In [19]:
import numpy as np
import pandas as pd
from sklearn.model_selection import train_test_split

In [20]:


class NeuralNet:
    def __init__(self, dataFile, header=True, h=4):

        # Take in the file
        raw_input = pd.read_csv(dataFile)
        # TODO checked: Remember to implement the preprocess method
        processed_data = self.preprocessData(raw_input)

        # Splitting the data to train and test
        self.train_dataset, self.test_dataset = train_test_split(
            processed_data)

        # Getting number of columns and rows in train data set
        ncols = len(self.train_dataset.columns)
        nrows = len(self.train_dataset.index)

        # Getting the Xs and Ys
        self.X = self.train_dataset.iloc[:, [13,29,30,31]].values.reshape(nrows, 4)
        self.y = self.train_dataset.iloc[:,[32]].values.reshape(nrows, 1)

        # Find number of input and output layers from the dataset
        input_layer_size = len(self.X[1])
        if not isinstance(self.y[0], np.ndarray):
            self.output_layer_size = 1
        else:
            self.output_layer_size = len(self.y[0])
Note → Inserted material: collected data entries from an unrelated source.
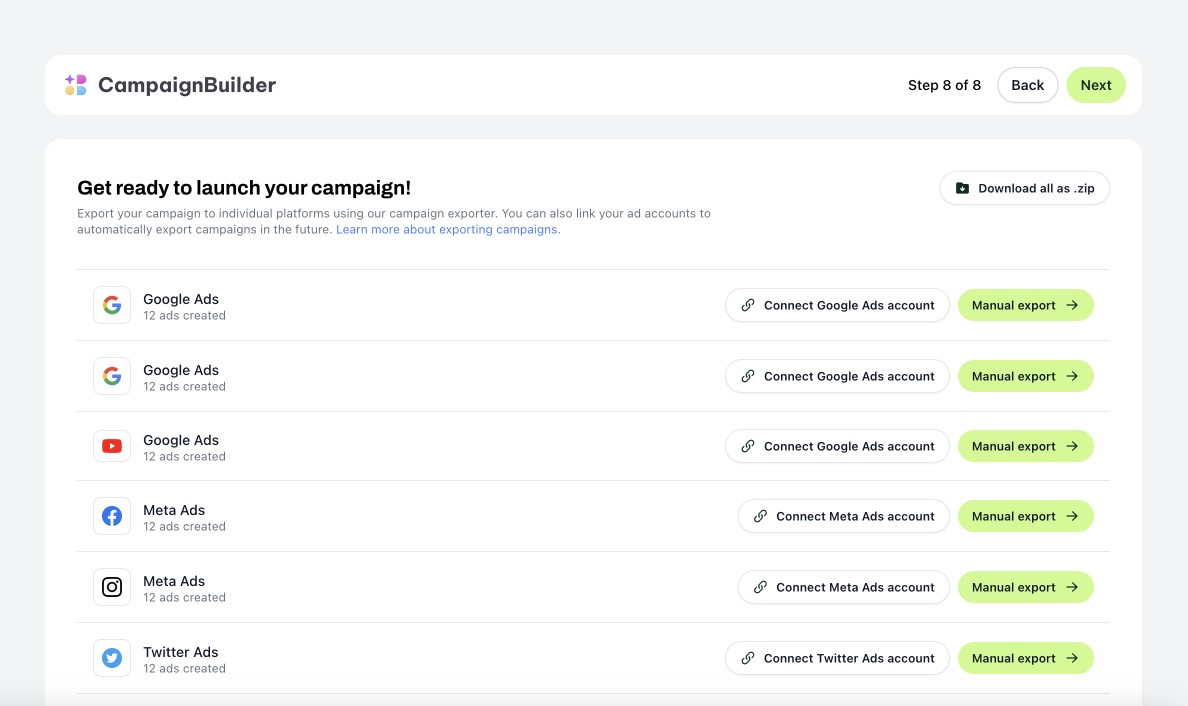Click Next to finish the campaign setup
The height and width of the screenshot is (706, 1188).
coord(1096,85)
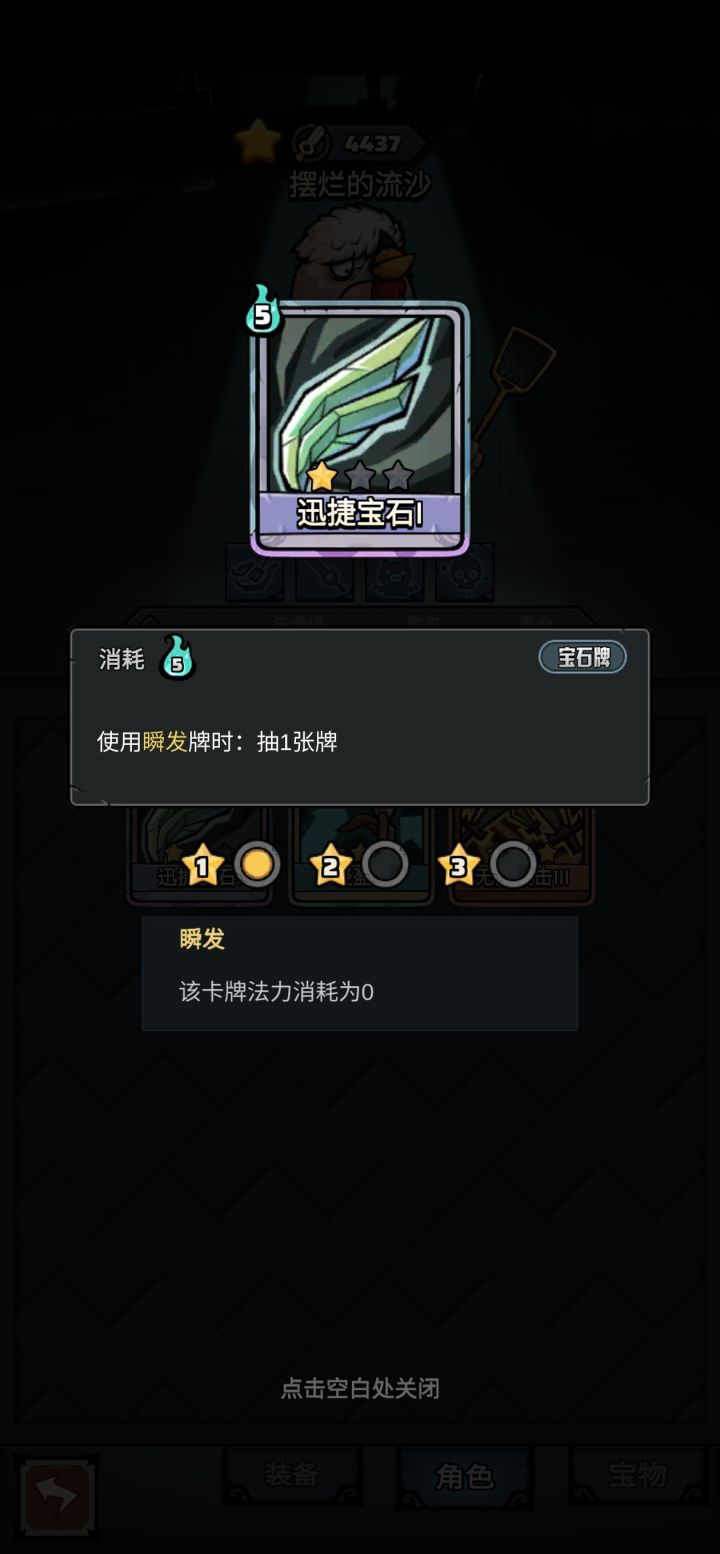Viewport: 720px width, 1554px height.
Task: Click the flame cost icon beside 消耗
Action: 177,658
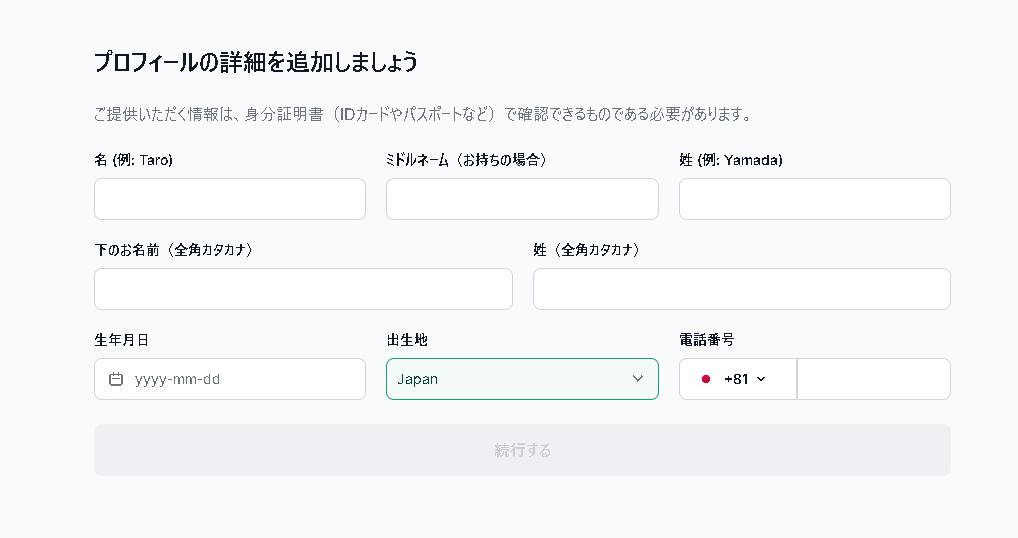Expand the +81 country code chevron
Viewport: 1018px width, 538px height.
[761, 379]
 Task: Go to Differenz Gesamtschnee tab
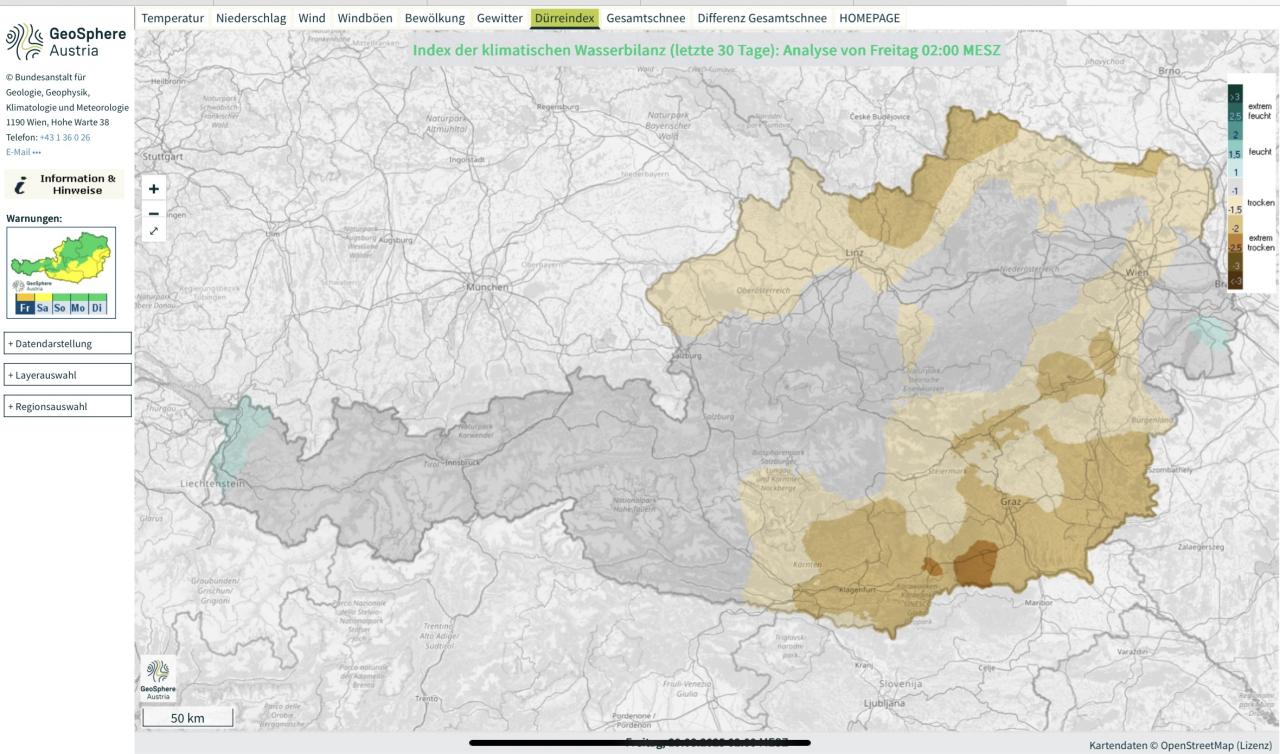[762, 18]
        # assign random weights to matrices in network
        # number of weights connecting layers = (no. of nodes in previous layer) x (no. of nodes in following layer)
        self.W_hidden = 2 * np.random.random((input_layer_size, h)) - 1
        self.Wb_hidden = 2 * np.random.random((1, h)) - 1

        self.W_output = 2 * np.random.random((h, self.output_layer_size)) - 1
        self.Wb_output = np.ones((1, self.output_layer_size))

        self.deltaOut = np.zeros((self.output_layer_size, 1))
        self.deltaHidden = np.zeros((h, 1))
        self.h = h

    # Preprocessing raw data
    def preprocessData(self, data):
        data = data.dropna()
        data = data.drop_duplicates()

        # Creating correlation matrix
        cor_matrix = data.corr().abs()

        # Selecting upper triangle of correlation matrix
        upper_tri = cor_matrix.where(
            np.triu(np.ones(cor_matrix.shape), k=1).astype(np.bool))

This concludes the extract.